• Excerpt provided
It's good to hear that your endocrinologist is taking charge of things. The ACTH test requires special handling because ACTH is very unstable and would not survive handling and transport from a satellite lab where the testing isn't done on site. Here is a summary of the special handling:
https://www.pathology.med.umich.edu/handbook/details.php?testID=67
Special Handling:
Collect in prechilled tube and place on ice immediately. Must arrive in lab or aliquot and freeze within 30 minutes.
Offsite Collection:
Collect specimen in a chilled lavender top tube. Deliver to laboratory on ice within 30 minutes or centrifuge immediately, aliquot plasma into plastic vial, freeze, and transport frozen on dry ice.
Onsite Collection:
Draw time must be recorded on laboratory slip. Specimen must be drawn in chilled lavender top tube and placed into a container of ice immediately. Deliver specimen to Specimen Processing or aliquot and freeze within 30 minutes of collection.

[Items from a dataset]
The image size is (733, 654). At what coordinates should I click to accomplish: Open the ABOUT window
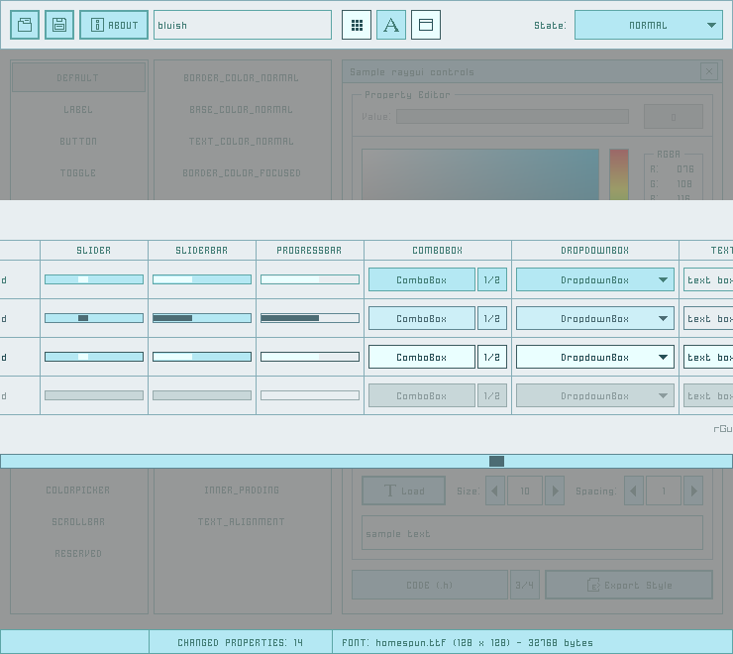point(114,25)
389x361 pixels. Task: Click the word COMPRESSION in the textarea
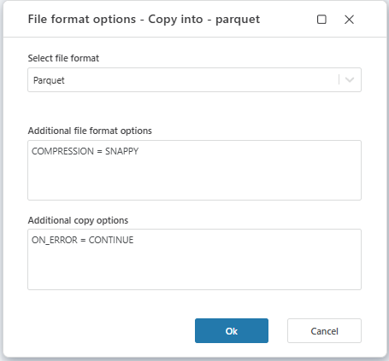[x=62, y=151]
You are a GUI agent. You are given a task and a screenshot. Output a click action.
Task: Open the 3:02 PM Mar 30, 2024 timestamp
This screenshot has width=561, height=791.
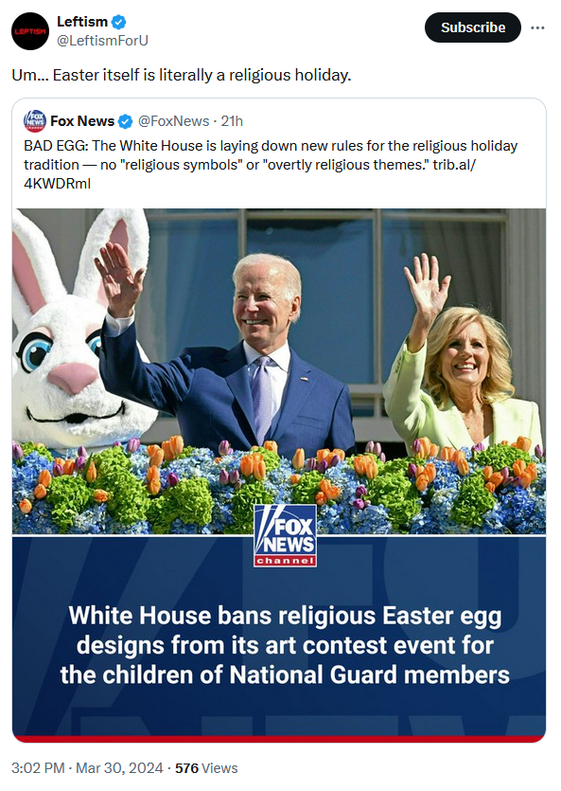pyautogui.click(x=87, y=768)
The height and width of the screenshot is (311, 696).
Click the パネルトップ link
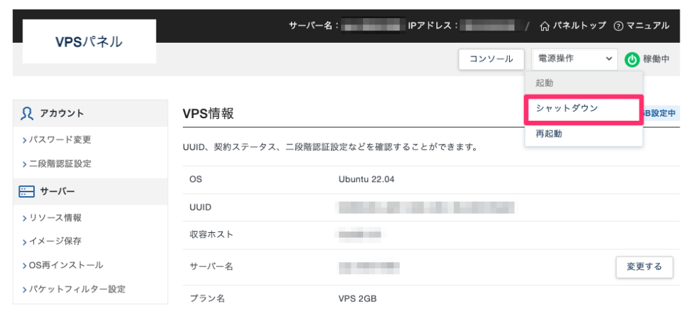[x=578, y=26]
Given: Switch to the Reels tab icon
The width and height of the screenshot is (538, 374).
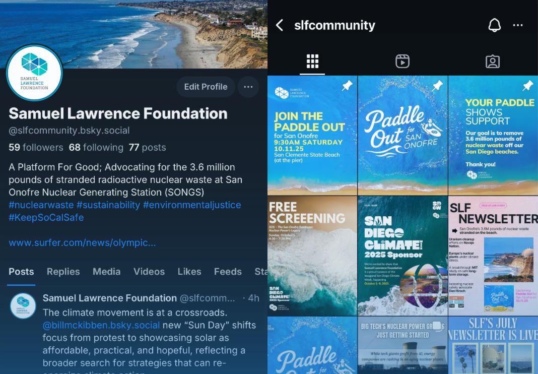Looking at the screenshot, I should click(x=402, y=61).
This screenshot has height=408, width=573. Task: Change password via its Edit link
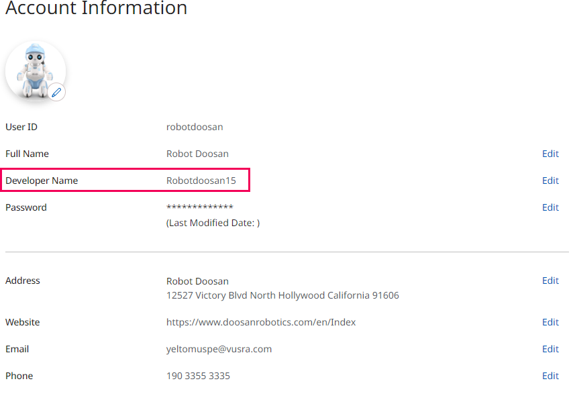(x=550, y=207)
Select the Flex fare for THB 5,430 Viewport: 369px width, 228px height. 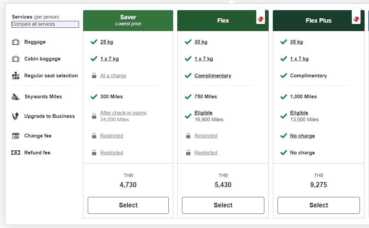click(x=223, y=205)
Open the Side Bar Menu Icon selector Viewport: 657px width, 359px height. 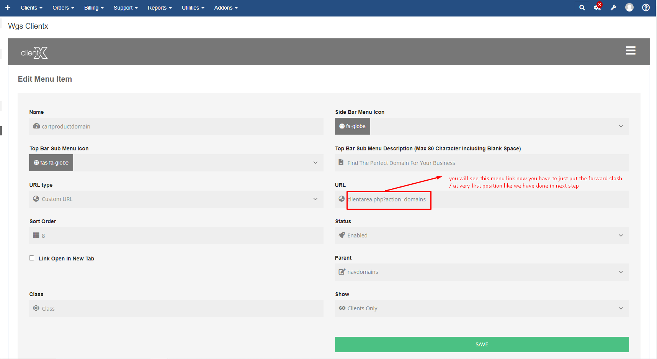coord(482,126)
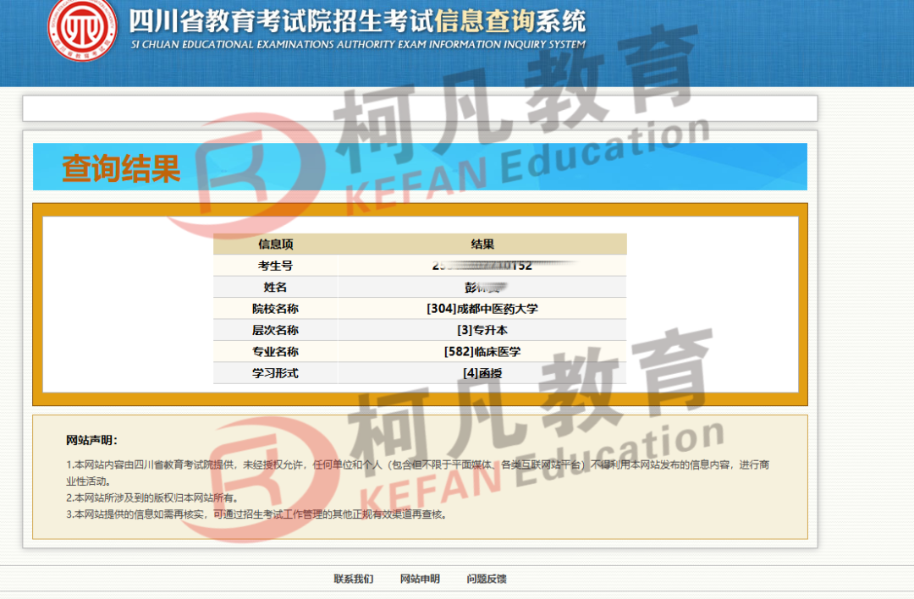Click the [3]专升本 result value
The image size is (914, 599).
482,330
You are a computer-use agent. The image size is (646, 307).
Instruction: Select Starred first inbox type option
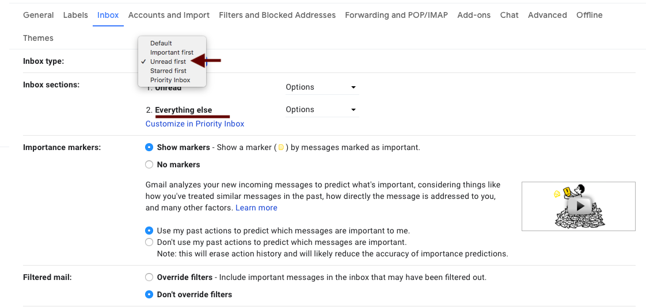168,71
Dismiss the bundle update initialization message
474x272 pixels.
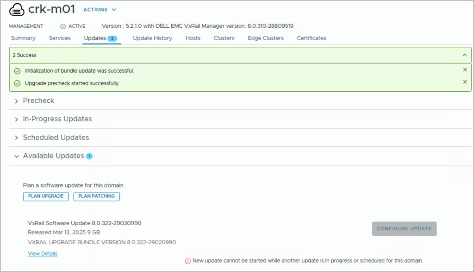point(465,70)
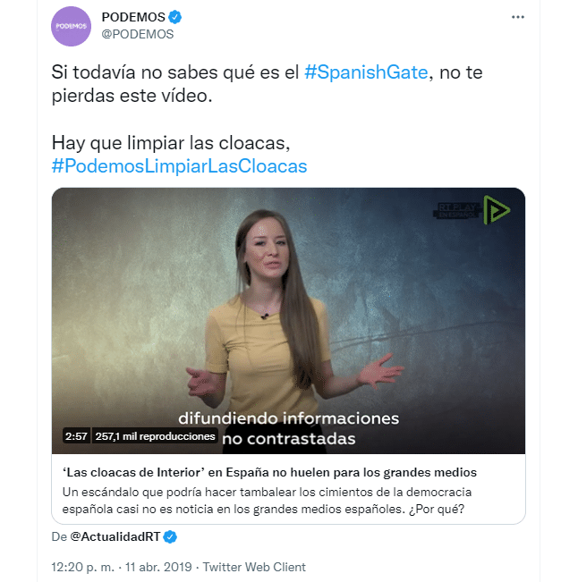The height and width of the screenshot is (582, 561).
Task: Click the blue verified badge beside PODEMOS
Action: click(x=175, y=17)
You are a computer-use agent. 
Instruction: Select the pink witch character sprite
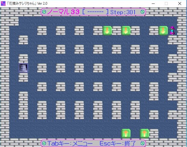172,30
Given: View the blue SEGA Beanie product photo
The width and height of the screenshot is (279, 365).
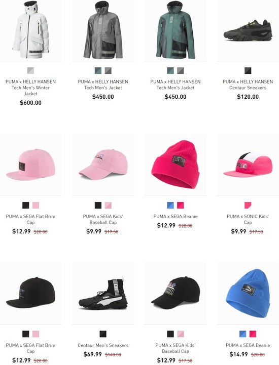Looking at the screenshot, I should tap(248, 293).
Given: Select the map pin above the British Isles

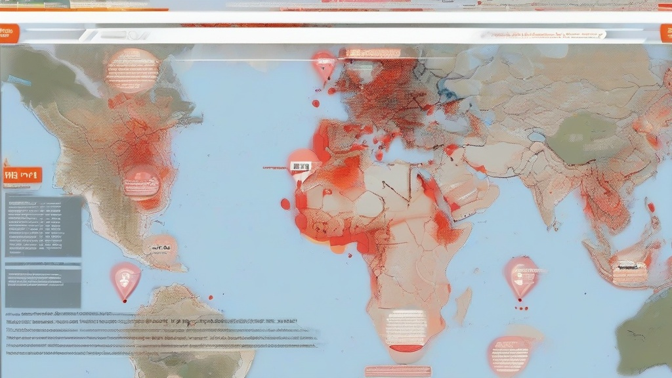Looking at the screenshot, I should pos(323,64).
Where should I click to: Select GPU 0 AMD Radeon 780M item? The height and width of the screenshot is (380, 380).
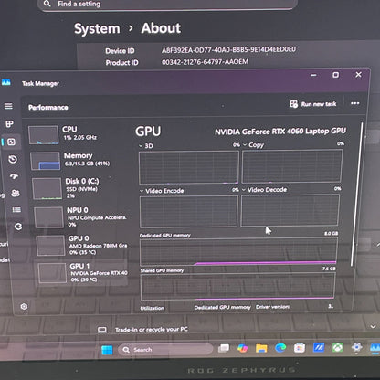point(81,245)
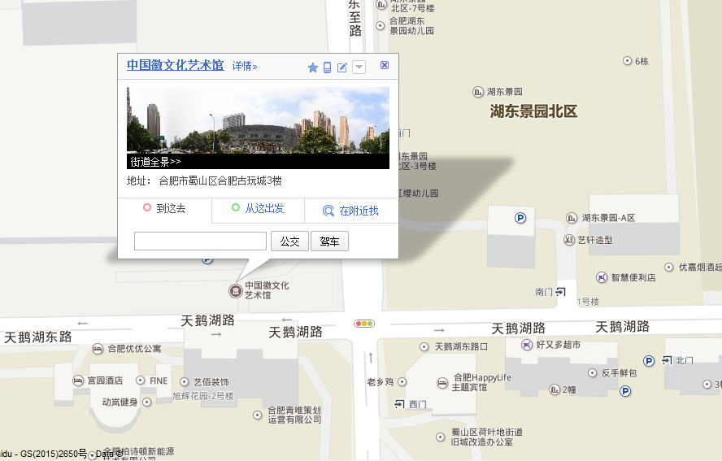
Task: Click the street panorama thumbnail image
Action: (x=258, y=120)
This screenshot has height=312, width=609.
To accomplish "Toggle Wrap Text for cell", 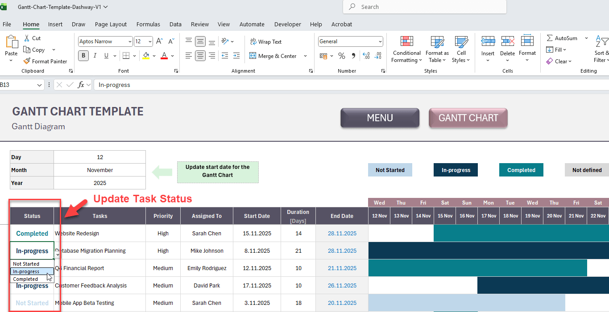I will (x=266, y=42).
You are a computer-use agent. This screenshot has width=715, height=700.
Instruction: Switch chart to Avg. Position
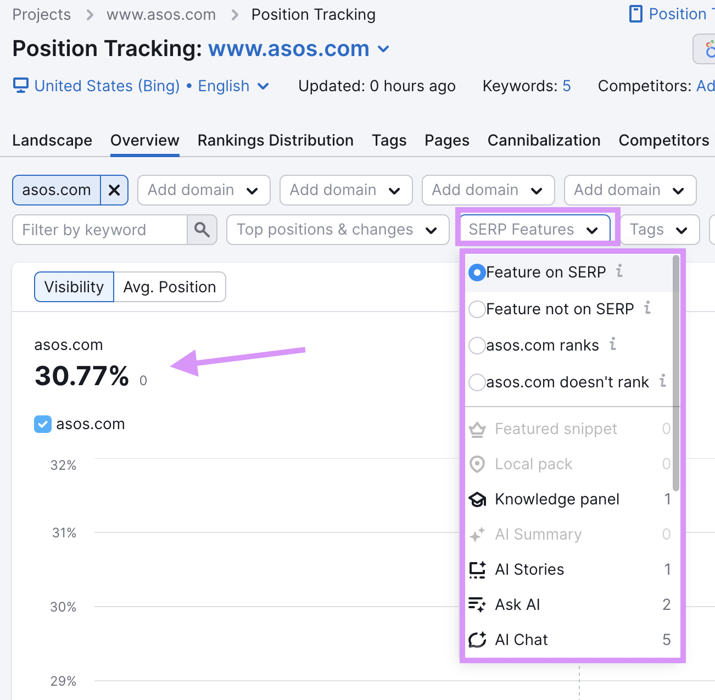pos(170,287)
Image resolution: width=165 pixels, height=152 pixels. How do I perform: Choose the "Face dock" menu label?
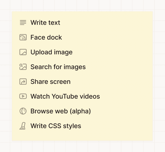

• Problem
Please repeat the ACTH handling text in full, word for word. The records are separate material, unrelated to the ACTH handling text.

• Exercise solution
It's good to hear that your endocrinologist is taking charge of things. The ACTH test requires special handling because ACTH is very unstable and would not survive handling and transport from a satellite lab where the testing isn't done on site. Here is a summary of the special handling:
https://www.pathology.med.umich.edu/handbook/details.php?testID=67
Special Handling:
Collect in prechilled tube and place on ice immediately. Must arrive in lab or aliquot and freeze within 30 minutes.
Offsite Collection:
Collect specimen in a chilled lavender top tube. Deliver to laboratory on ice within 30 minutes or centrifuge immediately, aliquot plasma into plastic vial, freeze, and transport frozen on dry ice.
Onsite Collection:
Draw time must be recorded on laboratory slip. Specimen must be drawn in chilled lavender top tube and placed into a container of ice immediately. Deliver specimen to Specimen Processing or aliquot and freeze within 30 minutes of collection.